Colin Raffel Headshot

Colin Raffel

I'm an associate professor at the University of Toronto and an associate research director at the Vector Institute. My lab does research in the field of machine learning, which is in an era of scale — larger models trained on larger datasets are producing major advances across many applications. This scale comes at significant cost, which in turn prevents most researchers from participating in the development of state-of-the-art models. My lab therefore works on the following problems:

If you are interested in joining our lab, click here for more information.

Thanks for your interest in joining our lab! I aim to make our group a collaborative and friendly environment where we do high-impact work. You can get a sense of what we work on by looking at our recent publications and get an idea of who's in our group by looking at our group members. For more information, please choose from the following options:
I'm interested in doing a PhD in your lab. Great! On average, I plan to hire one or two PhD student per year. When I'm evaluating PhD candidates, the most important factor is whether their research interests are closely aligned with what we work on. While we do a great deal of work in machine learning, we primarily focus on specific areas (click here for a brief list of a few example areas). We also do work in the area of NLP, but we don't work on computational linguistice or focus on specific NLP subproblems. In general, the work we do tends to be more empirical and impact-driven than theoretical. While I generally look for candidates who have some research experience, I don't heavily weigh prior publications and have hired PhD students who had not published any first-author work (though prior publications don't hurt).
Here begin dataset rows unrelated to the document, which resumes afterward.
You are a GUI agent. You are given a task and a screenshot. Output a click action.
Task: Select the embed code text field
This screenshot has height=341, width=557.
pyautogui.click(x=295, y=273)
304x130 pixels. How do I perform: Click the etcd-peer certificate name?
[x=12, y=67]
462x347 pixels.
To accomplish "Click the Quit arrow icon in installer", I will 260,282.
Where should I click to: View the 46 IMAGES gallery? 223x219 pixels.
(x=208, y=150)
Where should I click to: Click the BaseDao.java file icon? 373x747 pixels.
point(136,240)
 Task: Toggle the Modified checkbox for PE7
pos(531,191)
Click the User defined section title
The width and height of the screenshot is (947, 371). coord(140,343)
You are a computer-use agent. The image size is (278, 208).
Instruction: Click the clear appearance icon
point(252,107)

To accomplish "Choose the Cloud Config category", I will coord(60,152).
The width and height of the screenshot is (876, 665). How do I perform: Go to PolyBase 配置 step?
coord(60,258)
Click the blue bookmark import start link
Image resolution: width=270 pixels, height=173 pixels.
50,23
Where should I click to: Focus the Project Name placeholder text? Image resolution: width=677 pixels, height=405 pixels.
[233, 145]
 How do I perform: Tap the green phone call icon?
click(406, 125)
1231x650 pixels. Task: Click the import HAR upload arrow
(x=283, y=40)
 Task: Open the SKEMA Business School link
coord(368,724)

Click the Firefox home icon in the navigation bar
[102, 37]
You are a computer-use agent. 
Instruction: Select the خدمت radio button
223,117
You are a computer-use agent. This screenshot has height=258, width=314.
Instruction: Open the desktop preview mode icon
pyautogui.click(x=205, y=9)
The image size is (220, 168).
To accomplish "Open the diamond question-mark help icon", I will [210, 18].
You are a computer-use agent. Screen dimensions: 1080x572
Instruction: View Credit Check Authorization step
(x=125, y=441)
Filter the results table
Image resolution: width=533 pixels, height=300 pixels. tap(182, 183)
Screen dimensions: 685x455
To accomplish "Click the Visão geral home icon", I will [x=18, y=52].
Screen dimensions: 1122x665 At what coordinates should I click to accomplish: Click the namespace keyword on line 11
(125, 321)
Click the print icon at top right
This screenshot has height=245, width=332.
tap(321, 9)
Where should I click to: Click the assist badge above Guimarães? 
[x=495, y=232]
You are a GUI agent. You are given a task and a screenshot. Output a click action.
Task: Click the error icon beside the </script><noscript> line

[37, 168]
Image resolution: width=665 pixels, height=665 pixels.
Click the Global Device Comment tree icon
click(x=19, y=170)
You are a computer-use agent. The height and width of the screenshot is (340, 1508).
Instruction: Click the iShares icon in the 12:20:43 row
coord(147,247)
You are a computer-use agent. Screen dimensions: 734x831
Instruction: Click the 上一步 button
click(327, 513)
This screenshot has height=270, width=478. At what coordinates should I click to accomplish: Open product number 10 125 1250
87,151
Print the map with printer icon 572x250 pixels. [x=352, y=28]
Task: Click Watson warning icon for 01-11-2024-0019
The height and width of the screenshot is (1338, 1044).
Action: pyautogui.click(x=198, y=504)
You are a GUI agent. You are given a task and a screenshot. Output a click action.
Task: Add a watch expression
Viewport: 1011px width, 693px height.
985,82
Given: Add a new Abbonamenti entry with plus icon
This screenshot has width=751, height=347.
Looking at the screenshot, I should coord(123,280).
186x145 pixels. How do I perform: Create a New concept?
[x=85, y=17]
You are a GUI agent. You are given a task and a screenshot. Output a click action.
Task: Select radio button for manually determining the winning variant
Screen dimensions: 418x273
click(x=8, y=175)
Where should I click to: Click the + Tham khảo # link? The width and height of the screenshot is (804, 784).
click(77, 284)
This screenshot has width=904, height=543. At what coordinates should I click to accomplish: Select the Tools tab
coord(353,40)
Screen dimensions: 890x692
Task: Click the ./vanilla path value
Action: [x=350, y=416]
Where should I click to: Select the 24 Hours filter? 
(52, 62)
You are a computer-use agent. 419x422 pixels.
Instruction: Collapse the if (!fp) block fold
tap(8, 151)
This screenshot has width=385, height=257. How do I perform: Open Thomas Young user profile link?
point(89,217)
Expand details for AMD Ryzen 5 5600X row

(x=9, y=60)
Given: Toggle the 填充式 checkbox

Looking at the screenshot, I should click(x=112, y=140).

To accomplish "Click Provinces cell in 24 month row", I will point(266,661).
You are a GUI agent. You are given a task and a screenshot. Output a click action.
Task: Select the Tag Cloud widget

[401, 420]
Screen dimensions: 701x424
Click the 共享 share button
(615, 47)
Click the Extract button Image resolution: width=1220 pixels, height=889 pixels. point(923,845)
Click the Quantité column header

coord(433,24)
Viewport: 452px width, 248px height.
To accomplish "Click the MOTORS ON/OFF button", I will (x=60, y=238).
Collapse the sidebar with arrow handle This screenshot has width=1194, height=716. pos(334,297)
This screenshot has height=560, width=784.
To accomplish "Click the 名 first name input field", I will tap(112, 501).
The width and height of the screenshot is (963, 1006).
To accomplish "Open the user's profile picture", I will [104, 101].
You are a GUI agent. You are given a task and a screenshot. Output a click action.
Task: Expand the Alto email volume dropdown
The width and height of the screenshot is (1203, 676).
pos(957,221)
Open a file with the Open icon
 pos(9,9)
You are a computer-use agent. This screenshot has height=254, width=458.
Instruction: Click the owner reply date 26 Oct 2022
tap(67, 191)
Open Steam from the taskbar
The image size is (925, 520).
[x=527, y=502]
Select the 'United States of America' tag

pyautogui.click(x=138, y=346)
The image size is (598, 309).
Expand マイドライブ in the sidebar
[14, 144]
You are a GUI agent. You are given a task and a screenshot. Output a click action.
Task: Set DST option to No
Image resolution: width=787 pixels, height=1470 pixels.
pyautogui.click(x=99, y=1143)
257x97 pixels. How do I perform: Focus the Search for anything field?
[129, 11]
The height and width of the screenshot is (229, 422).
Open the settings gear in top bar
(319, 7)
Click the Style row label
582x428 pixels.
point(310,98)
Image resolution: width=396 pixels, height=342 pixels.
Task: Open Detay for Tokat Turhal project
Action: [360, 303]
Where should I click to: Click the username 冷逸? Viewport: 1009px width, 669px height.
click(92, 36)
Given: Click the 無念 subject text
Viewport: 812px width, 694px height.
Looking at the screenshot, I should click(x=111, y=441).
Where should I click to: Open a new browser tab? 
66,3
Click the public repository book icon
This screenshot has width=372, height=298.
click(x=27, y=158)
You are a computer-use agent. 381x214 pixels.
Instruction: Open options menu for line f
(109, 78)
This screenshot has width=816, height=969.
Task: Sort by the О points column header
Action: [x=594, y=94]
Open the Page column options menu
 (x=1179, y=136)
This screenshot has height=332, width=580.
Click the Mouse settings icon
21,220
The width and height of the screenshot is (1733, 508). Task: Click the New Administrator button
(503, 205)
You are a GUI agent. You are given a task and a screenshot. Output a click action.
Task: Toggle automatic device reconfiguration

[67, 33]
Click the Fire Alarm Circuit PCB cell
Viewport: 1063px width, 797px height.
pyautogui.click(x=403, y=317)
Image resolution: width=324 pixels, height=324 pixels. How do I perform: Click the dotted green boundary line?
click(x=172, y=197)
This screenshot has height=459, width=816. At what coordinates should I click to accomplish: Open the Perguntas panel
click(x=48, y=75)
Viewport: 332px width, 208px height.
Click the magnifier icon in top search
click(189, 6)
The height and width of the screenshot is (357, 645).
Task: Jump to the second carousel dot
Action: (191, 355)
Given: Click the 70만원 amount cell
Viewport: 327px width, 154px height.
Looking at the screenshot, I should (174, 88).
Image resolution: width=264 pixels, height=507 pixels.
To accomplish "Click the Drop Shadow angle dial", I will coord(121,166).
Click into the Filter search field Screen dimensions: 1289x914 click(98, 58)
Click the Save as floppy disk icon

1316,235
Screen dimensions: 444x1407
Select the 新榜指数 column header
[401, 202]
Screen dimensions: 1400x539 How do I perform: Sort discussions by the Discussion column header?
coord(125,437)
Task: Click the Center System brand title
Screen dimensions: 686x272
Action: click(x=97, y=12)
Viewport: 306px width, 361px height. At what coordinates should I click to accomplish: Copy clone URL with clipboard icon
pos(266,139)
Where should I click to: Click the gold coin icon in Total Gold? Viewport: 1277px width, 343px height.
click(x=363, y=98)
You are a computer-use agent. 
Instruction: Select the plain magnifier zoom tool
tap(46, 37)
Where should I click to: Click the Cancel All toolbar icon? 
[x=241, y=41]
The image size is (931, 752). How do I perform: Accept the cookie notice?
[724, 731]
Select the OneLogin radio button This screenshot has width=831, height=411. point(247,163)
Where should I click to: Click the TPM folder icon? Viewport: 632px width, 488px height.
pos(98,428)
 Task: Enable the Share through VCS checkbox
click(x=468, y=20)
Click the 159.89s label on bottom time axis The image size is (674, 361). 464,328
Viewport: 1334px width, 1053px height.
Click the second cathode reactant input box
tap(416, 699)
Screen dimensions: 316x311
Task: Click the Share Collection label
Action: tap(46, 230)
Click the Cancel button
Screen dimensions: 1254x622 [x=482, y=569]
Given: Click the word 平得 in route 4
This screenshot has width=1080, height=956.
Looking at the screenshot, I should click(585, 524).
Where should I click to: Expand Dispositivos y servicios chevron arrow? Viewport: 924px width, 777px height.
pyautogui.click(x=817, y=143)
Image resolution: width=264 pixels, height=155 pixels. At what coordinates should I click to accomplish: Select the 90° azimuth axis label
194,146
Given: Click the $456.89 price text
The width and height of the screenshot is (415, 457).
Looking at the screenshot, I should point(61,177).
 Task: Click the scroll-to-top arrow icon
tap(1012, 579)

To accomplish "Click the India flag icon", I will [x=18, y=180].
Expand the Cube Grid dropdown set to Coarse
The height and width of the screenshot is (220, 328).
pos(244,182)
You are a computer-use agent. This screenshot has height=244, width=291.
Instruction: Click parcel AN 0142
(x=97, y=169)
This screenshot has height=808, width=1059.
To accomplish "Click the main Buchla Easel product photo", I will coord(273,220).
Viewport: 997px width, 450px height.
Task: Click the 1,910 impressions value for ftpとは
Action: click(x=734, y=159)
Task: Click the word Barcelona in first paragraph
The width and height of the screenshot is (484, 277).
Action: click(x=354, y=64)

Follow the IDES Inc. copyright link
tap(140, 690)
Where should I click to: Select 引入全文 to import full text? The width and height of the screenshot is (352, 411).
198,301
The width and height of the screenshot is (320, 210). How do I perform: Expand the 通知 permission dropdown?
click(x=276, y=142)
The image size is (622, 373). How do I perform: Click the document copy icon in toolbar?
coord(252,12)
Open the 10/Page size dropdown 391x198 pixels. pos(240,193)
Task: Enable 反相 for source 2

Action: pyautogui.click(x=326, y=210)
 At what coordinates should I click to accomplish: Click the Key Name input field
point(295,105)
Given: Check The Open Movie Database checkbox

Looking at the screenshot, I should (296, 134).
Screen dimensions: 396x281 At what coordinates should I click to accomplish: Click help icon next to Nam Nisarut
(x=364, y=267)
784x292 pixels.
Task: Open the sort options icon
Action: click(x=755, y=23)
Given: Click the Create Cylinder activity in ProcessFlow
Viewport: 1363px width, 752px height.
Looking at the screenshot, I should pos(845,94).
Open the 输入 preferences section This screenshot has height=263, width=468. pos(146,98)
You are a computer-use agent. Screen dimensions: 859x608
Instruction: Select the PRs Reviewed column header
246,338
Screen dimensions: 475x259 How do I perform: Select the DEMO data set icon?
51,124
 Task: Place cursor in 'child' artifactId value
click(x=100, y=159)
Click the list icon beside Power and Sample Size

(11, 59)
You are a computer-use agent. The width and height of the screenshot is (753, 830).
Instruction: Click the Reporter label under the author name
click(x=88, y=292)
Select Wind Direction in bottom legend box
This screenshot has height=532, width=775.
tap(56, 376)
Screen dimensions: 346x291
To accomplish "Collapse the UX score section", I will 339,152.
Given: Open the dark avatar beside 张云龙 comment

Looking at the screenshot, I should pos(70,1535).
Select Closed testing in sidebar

I very much encourage applicants from underrepresented backgrounds or who took an unconventional path to their PhD. If you want me to read your application, just list me as a faculty interest and I will take a look - there's no need to email me separately unless you want to share something that isn't on your application (e.g. you have questions or comments on specific work we've done in the past). I don't interview students outside of the formal application process. If you have any specific questions, feel free to email me.
I'm interested in joining your lab as a postdoc. Great! You should apply to the Vector Postdoctoral Fellows program. In general, I'm looking for postdocs whose research interests are similar to what we work on. My lab is not huge (up to 12 members split roughly evenly across PhD, MS, and undergrad students), so I'm not necessarily looking for someone to take on lots of advising responsibilities (though I am not opposed to it!). Instead, I am primarily looking for someone to join my lab as an experienced senior researcher who will collaborate with my students and lead projects in this area. Please feel freeo to email me if you're interested.
I am applying to do an MS and want to join your lab. Please note that the research-focused Master's in Computer Science at the University of Toronto is really only open to Canadian citizens. If you're not a Canadian citizen, you can apply for the MScAC. In either case, I don't have any control over the admissions process, so there is no reason to email me if you are a prospective student. If you are ultimately admitted and enroll at U of T, feel free to reach out once you get here if you're are interested in working in my group.
I'm a current MS student and want to join your lab or do an RAship with you. I am happy to have current MS students work in my group. Whether I am currently bringing on more students typically depends on research fit and whether I have the bandwidth to do more advising. For example, if an MS student would be a great fit to contribute to an existing project, I'd be more likely to bring them on than if the student was going to work on their own project and needed a significant amount of advising to work effectively. I prefer to bring on MS students who are interested in applying to PhD programs and are in their first year of study (so we have enough time to complete a project together before applications are due). I don't generally have specific funding for paying MS students as an RAs, but I might from time to time; feel free to ask.
I'm an undergrad and want to join your lab. I aim to always have a few undergrads working in my group. I prefer to bring on undergrads who aim to do a PhD after they graduate. Since PhD applications are due at the end of the Fall semester, there is often not enough time to complete a project between when the Fall semester starts and when applications are due. As a result, I prefer to bring on undergrads who are juniors. Furthermore, since I (unfortunately) have limited capacity to do hands-on advising of undergrads, I prefer that they have taken a deep learning course (or have equivalent experience) first. In addition, I generally try to match undergrads with an existing project that is being led by a PhD student. All of the above ends up making for a pretty strict set of requirements - if you meet them, definitely get in touch with me and we'll see if there's a good project for you to join. If you only meet some of them, feel free to reach out and we can discuss if it makes sense for you to join the group.
I want to join your lab as a visiting researcher or intern. I hire interns through the Vector Internship program, so if you're interested in joining our group as an intern or visitor, please apply. There's no need to email me separately - just list me as a faculty of interest and I'll take a look at your application.

Group members

(in the lab and in the woods)

Brian Lester, PhD student at the University of Toronto
Haokun Liu, PhD student at the University of Toronto
Nikhil Kandpal, PhD student at the University of Toronto
Derek Tam, PhD student at the University of Toronto
Michael Matena, PhD student at UNC
Muqeeth Mohammed, Master's student at UNC
Yufan Liu, Undergraduate at UNC
Haikang Deng, Undergraduate at UNC

Recent publications

(full list)

A New Alchemy: Language Model Development as a Subfield?
Colin Raffel
ICLR 2024 Blog Post Track, 2024 (to appear).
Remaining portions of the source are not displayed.